Problem: Below are records with pictures in them. Output exactly the lines from the one with "You are a computer-use" through the one with "Task: Click Instagram", both included, and leave every picture out; give only those lines.

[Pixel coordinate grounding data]
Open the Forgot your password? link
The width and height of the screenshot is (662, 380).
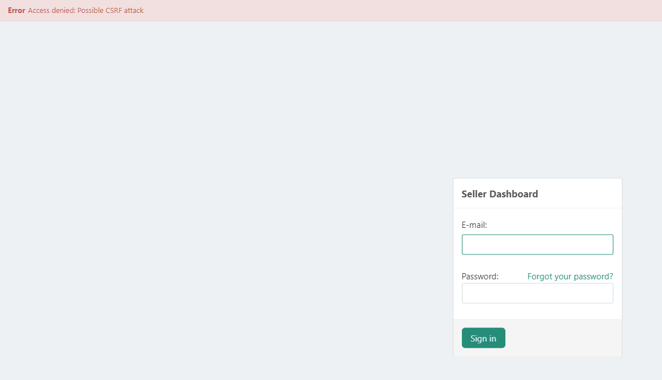[570, 277]
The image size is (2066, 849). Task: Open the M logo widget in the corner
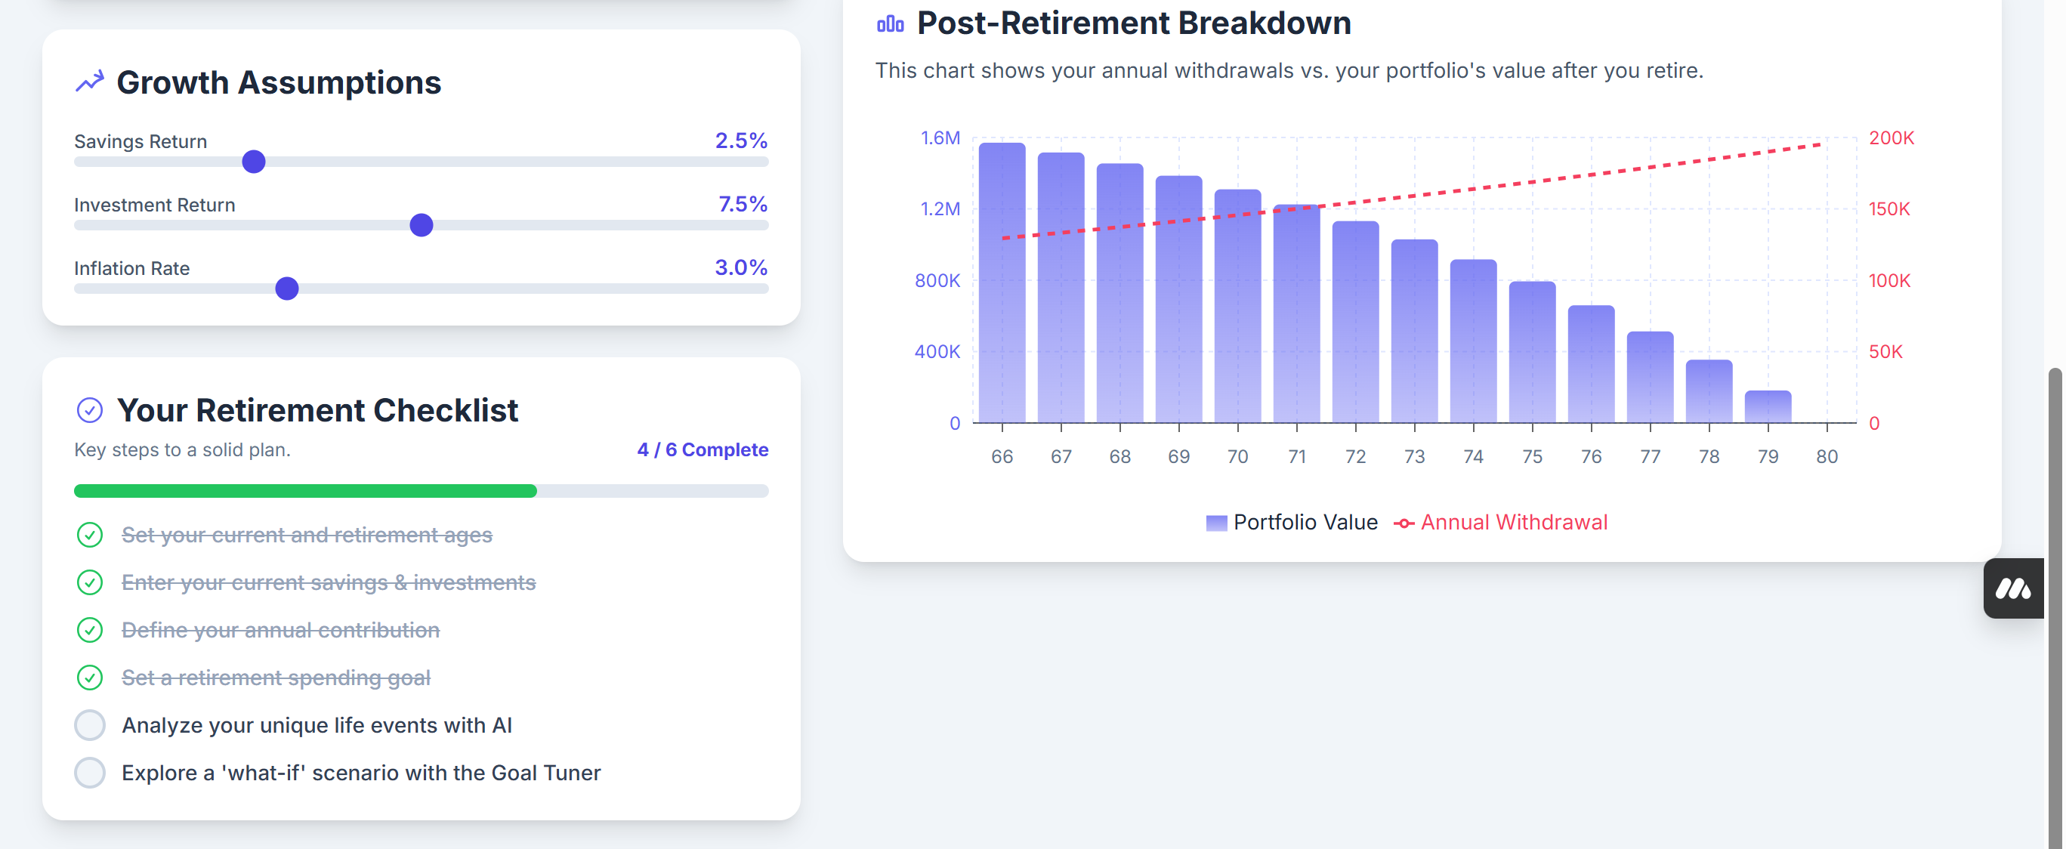click(x=2015, y=588)
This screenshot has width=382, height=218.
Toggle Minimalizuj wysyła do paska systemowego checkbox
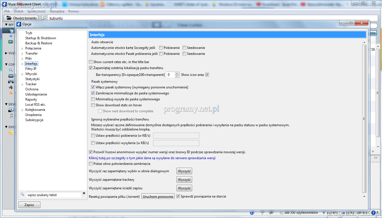[93, 99]
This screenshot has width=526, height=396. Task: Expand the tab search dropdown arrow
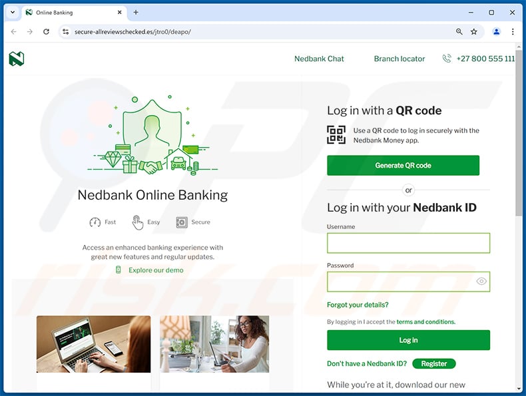[13, 13]
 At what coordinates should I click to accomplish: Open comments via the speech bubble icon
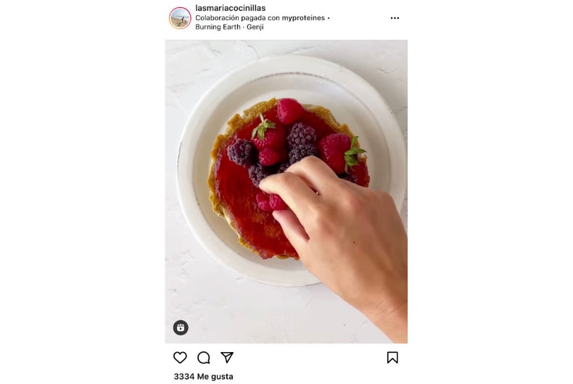204,358
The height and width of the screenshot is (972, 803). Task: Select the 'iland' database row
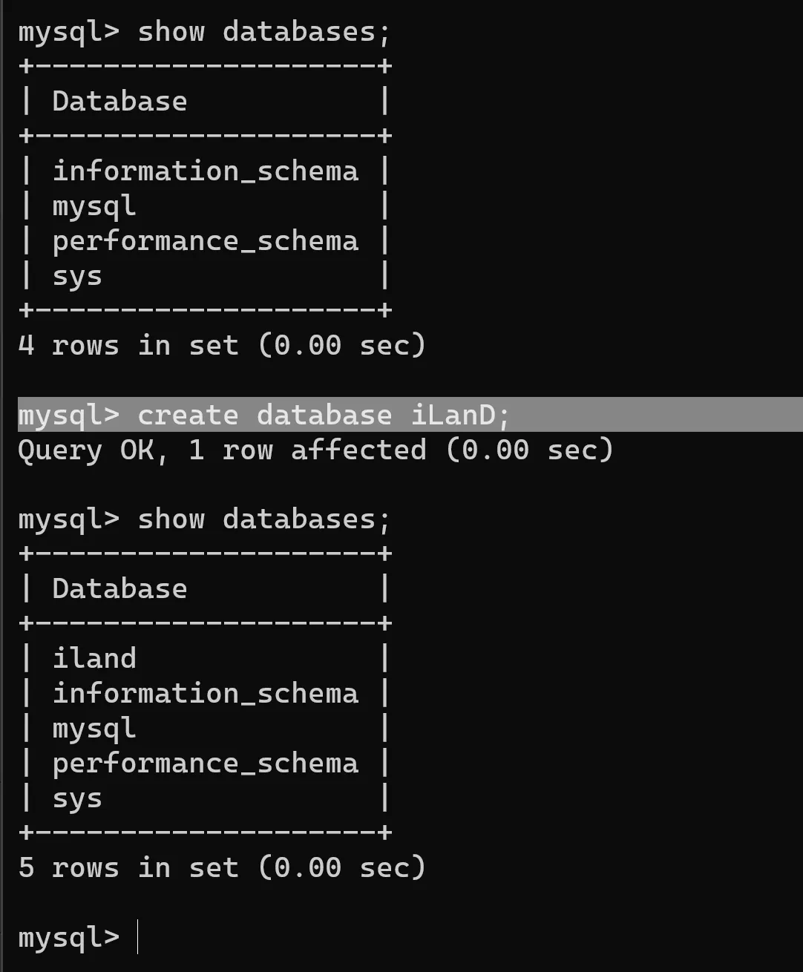point(94,658)
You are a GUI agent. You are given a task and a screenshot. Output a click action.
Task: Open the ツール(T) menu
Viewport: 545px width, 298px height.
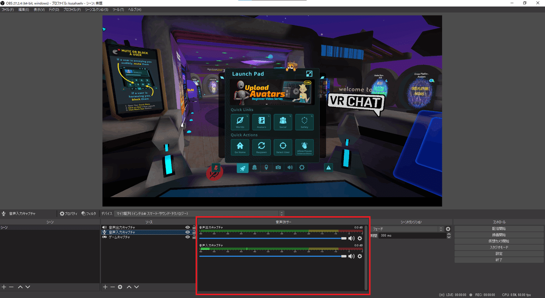coord(118,9)
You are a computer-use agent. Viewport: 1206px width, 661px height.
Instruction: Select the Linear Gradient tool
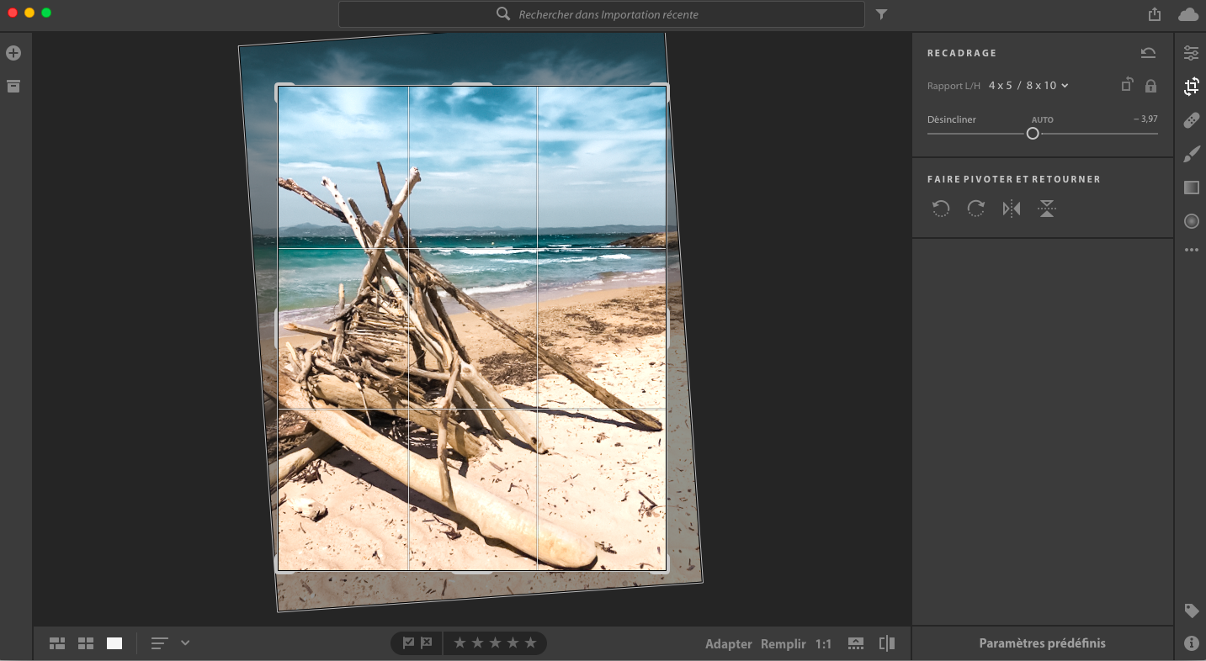tap(1191, 188)
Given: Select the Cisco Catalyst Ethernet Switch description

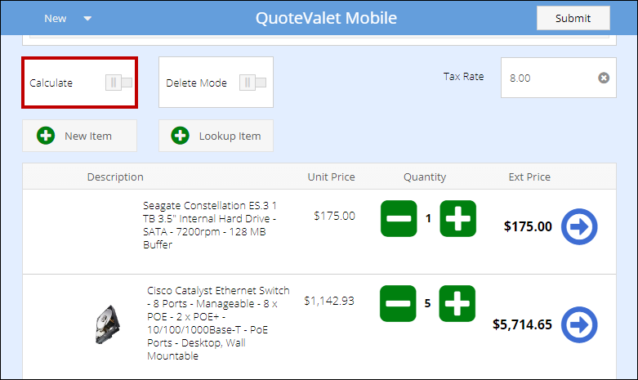Looking at the screenshot, I should click(219, 323).
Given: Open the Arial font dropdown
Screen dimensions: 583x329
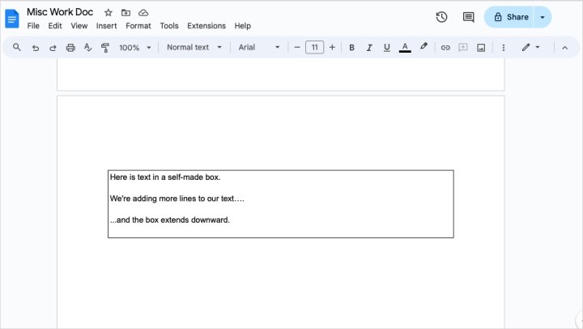Looking at the screenshot, I should 258,48.
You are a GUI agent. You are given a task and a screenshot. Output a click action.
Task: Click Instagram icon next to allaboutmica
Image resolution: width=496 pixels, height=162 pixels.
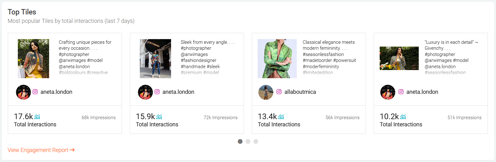pos(279,92)
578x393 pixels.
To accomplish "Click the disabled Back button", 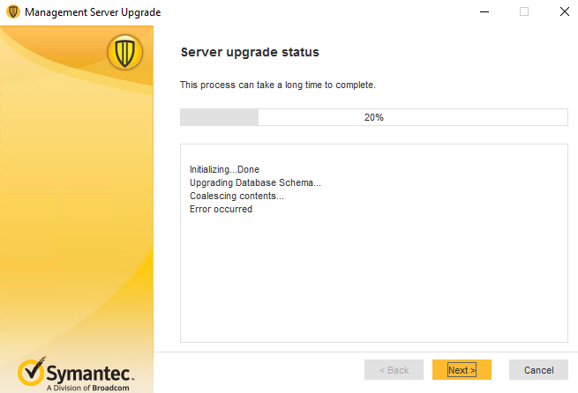I will pyautogui.click(x=394, y=370).
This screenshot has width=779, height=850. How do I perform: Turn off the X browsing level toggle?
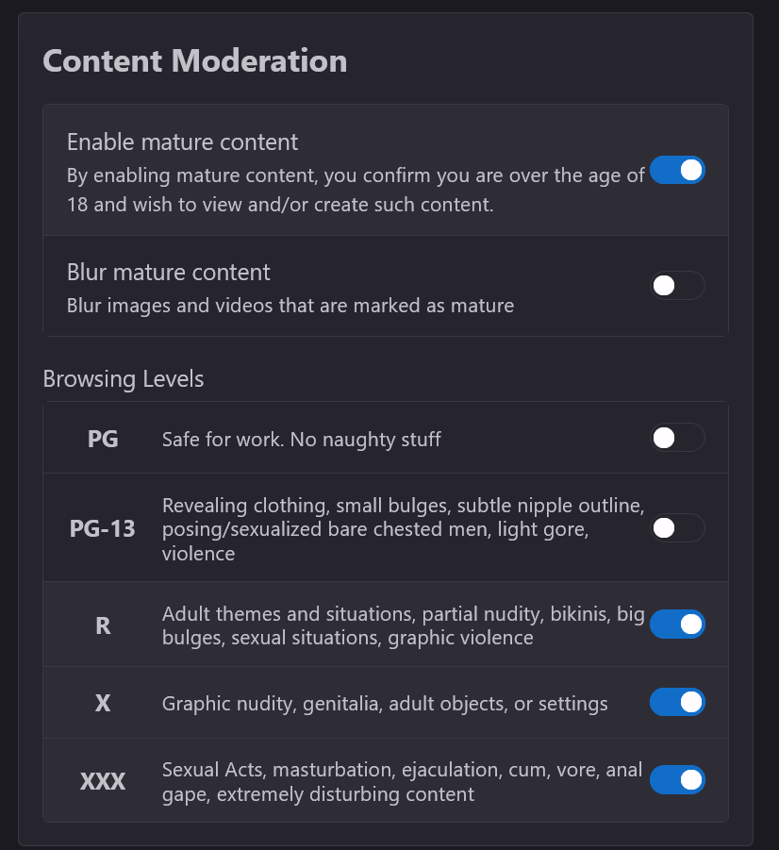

Task output:
You are a computer-use agent. Viewport: 1206px width, 661px height.
Instruction: Select the Linear Gradient tool
tap(1191, 188)
Given: Select the Cisco Catalyst Ethernet Switch description

Looking at the screenshot, I should click(219, 323).
Given: Open the Arial font dropdown
Screen dimensions: 583x329
Looking at the screenshot, I should 258,48.
You are a GUI agent. You are given a task and a screenshot. Output a click action.
Task: Click Instagram icon next to allaboutmica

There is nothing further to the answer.